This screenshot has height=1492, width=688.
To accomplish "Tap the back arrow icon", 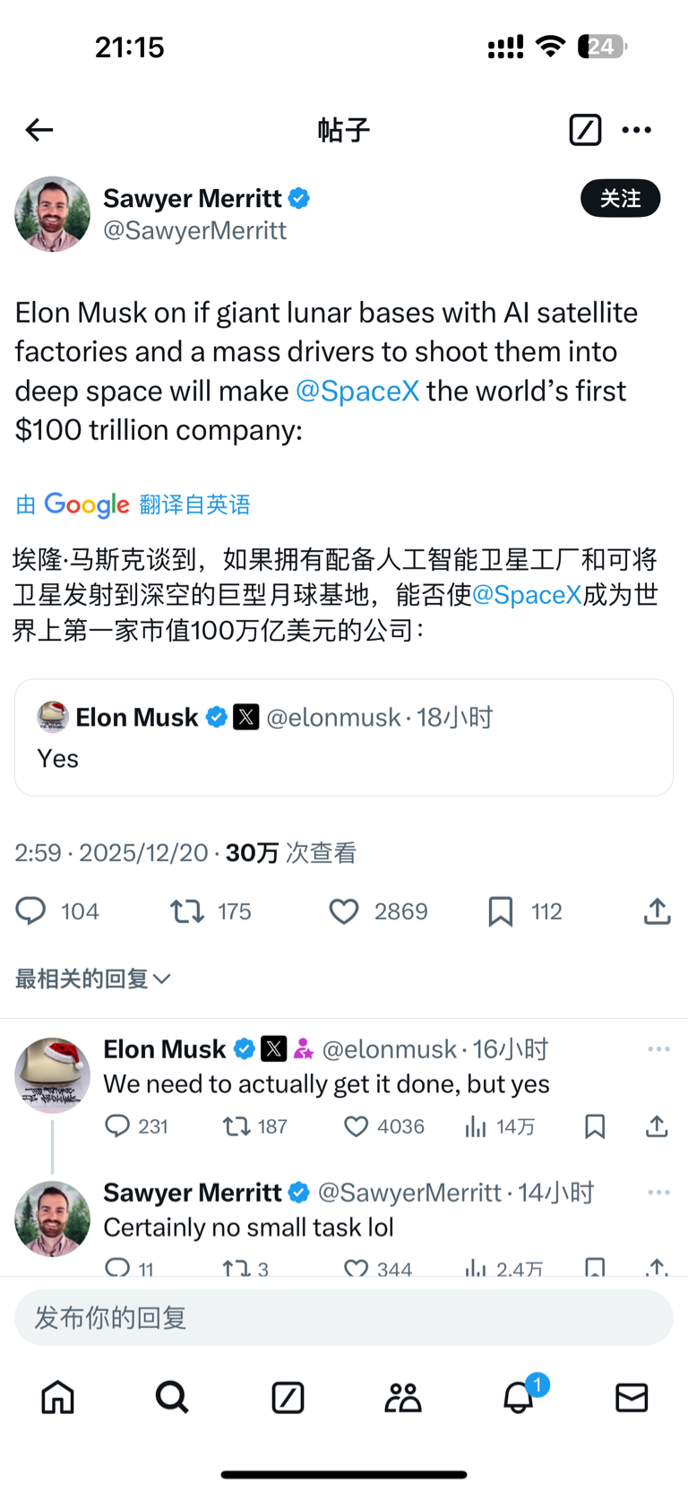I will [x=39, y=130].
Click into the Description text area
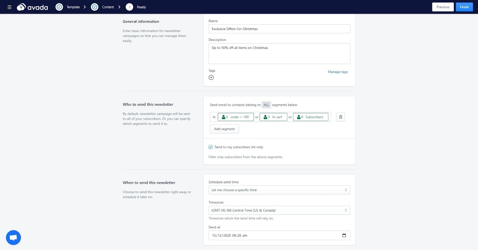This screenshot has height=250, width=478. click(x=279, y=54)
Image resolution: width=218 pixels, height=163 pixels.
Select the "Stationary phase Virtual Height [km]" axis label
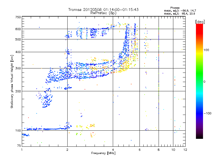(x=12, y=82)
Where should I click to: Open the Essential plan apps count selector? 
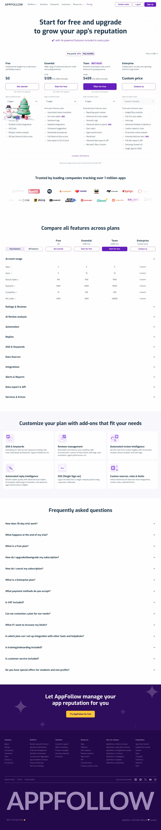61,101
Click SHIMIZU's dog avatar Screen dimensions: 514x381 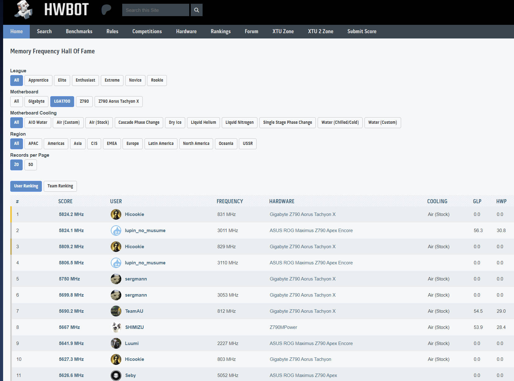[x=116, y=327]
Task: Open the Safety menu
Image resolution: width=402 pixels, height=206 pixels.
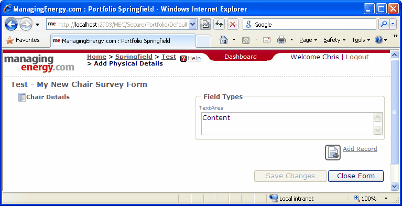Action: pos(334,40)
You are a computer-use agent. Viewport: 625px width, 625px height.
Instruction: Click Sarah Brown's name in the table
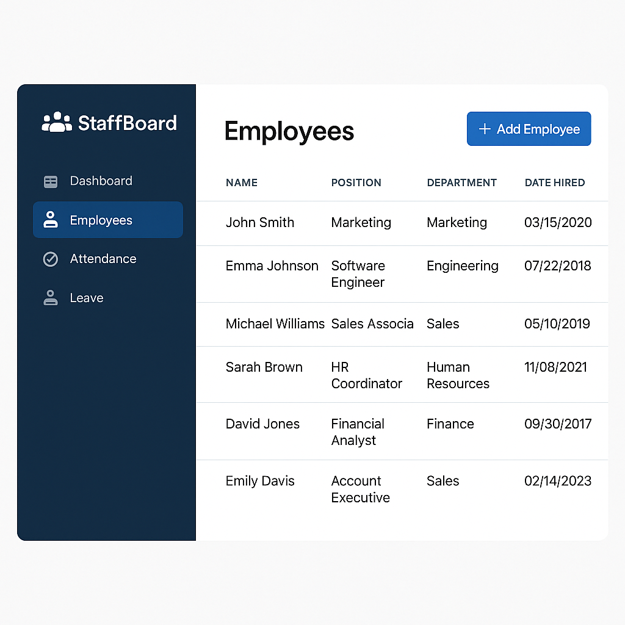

::::::

▶ _What you will do_: Word for word, restate the lines from the one containing "Image resolution: width=402" through the end of the listing, and nothing more. Skip the pictures.

▶ _Response to this exercise_:
Image resolution: width=402 pixels, height=206 pixels.
Action: pos(334,40)
You are a computer-use agent. Viewport: 625px width, 625px height.
Instruction: Click Sarah Brown's name in the table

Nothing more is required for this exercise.